Reading and looking at raw data
On my webspace, I have a data file containing batting statistics for all 1199 players in 2010. Let’s take a look:
library(knitr)
df = read.csv('https://www.marksmath.org/data/mlbBat10.tsv', sep="\t")
kable(head(df))| name | team | position | G | AB | R | H | X2B | X3B | HR | RBI | TB | BB | SO | SB | CS | OBP | SLG | AVG |
|---|---|---|---|---|---|---|---|---|---|---|---|---|---|---|---|---|---|---|
| I Suzuki | SEA | OF | 162 | 680 | 74 | 214 | 30 | 3 | 6 | 43 | 268 | 45 | 86 | 42 | 9 | 0.359 | 0.394 | 0.315 |
| D Jeter | NYY | SS | 157 | 663 | 111 | 179 | 30 | 3 | 10 | 67 | 245 | 63 | 106 | 18 | 5 | 0.340 | 0.370 | 0.270 |
| M Young | TEX | 3B | 157 | 656 | 99 | 186 | 36 | 3 | 21 | 91 | 291 | 50 | 115 | 4 | 2 | 0.330 | 0.444 | 0.284 |
| J Pierre | CWS | OF | 160 | 651 | 96 | 179 | 18 | 3 | 1 | 47 | 206 | 45 | 47 | 68 | 18 | 0.341 | 0.316 | 0.275 |
| R Weeks | MIL | 2B | 160 | 651 | 112 | 175 | 32 | 4 | 29 | 83 | 302 | 76 | 184 | 11 | 4 | 0.366 | 0.464 | 0.269 |
| M Scutaro | BOS | SS | 150 | 632 | 92 | 174 | 38 | 0 | 11 | 56 | 245 | 53 | 71 | 5 | 4 | 0.333 | 0.388 | 0.275 |
In the code above, the read.csv command reads the data from the table. That data is then stored in a variable called df (for DataFrame). The resulting DataFrame has 1199 rows and 19 columns. The head command grabs just the first few rows and the kable command makes it look a little pretty.

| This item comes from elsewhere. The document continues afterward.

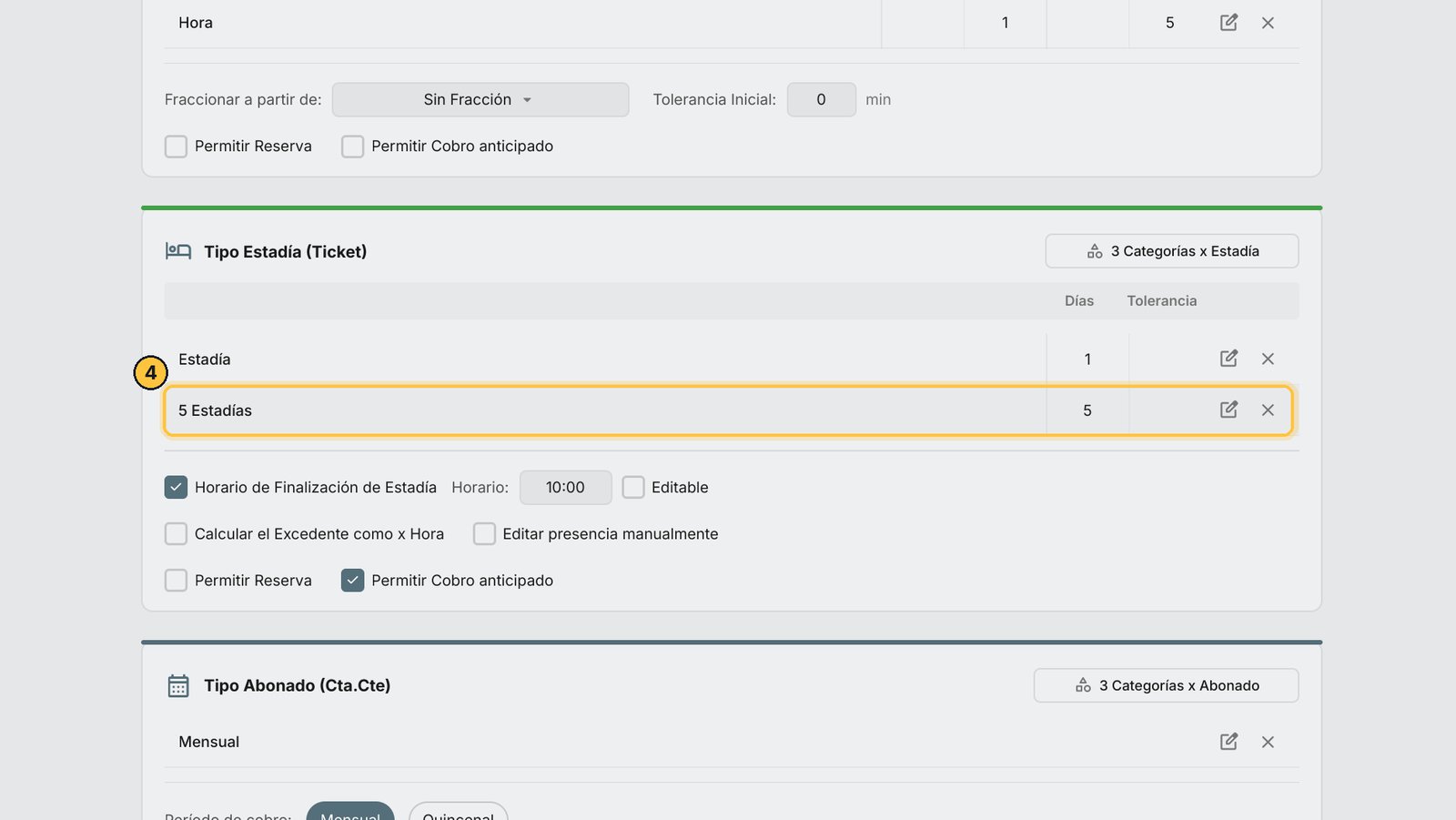Select the Mensual período option
Image resolution: width=1456 pixels, height=820 pixels.
(x=350, y=811)
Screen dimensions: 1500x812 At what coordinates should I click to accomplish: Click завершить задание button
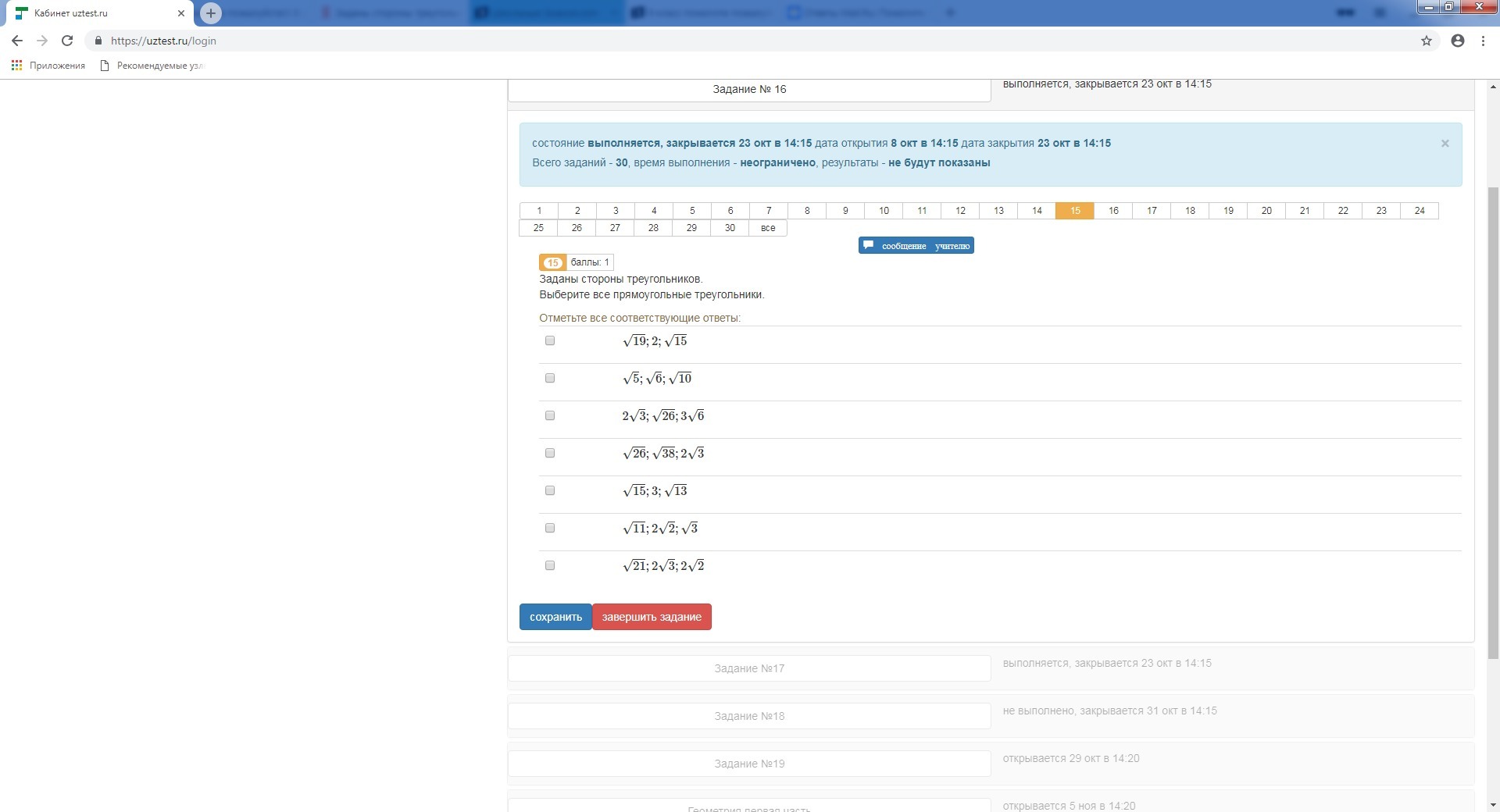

The data has actually already been throught quite a bit of formatting. Still, it’s so huge that’s quite a challenge to get a grip on it. Statistics provides tools (both qualitative and quantitative) to analyze large datasets like this.
A question
First, let’s state a specific question we wish to address: How is on base percentage related to position?
Qualitative analysis
One way to visually investigate this question is with a side-by-side box and whisker plot.
In this image, the positions are listed on the horizontal axis and the on base percentage is on the vertical axis. The data has actually been trimmed down quite a bit to include only those non-pitchers who played at least 75 games; there were 327 such players that year. If you understand how to read a box and whikser plot, you can see quite clearly the differences in on base percentage between the different positions
Quantitative analysis
While we can certainly see the differences between the positions in the box and whisker plots, it’s nice to have definitive numbers to point to that support our analysis. For the analysis of the variation between several variables, there is a well established tool called ANOVA, for Analysis of Variations. Here’s how to run ANOVA for this example:
df$position = factor(df$position,
labels = c('1B', '2B', '3B', 'C', 'DH', 'OF', 'SS')
)
anova(lm(df$OBP ~ df$position))## Analysis of Variance Table
##
## Response: df$OBP
## Df Sum Sq Mean Sq F value Pr(>F)
## df$position 6 0.04129 0.0068822 5.7125 1.165e-05 ***
## Residuals 320 0.38552 0.0012048
## ---
## Signif. codes: 0 '***' 0.001 '**' 0.01 '*' 0.05 '.' 0.1 ' ' 1The “Pr(>F)” entry is an example of a \(p\)-value. As we will learn, these kinds of computations allow us to make inferences. Typically, a small \(p\)-value indicates a deviation from the status-quo. In this case, it indicates that the batting performances between the positions are not all the same.
Types of data
There are two main types of data and both types can be further classified into two sub-types.
- Numerical data, which can be
- Discrete or
- Continuous
- Categorical data, which can be
- Nominal or
- Ordinal
If you take a look at our baseball data above, you can see numerical data of both types as well as Nominal, Categorical data. An example of Ordinal, Categorical data might be the player’s jersey number. It looks numeric but there’s really no reasonable computation that can be done with it.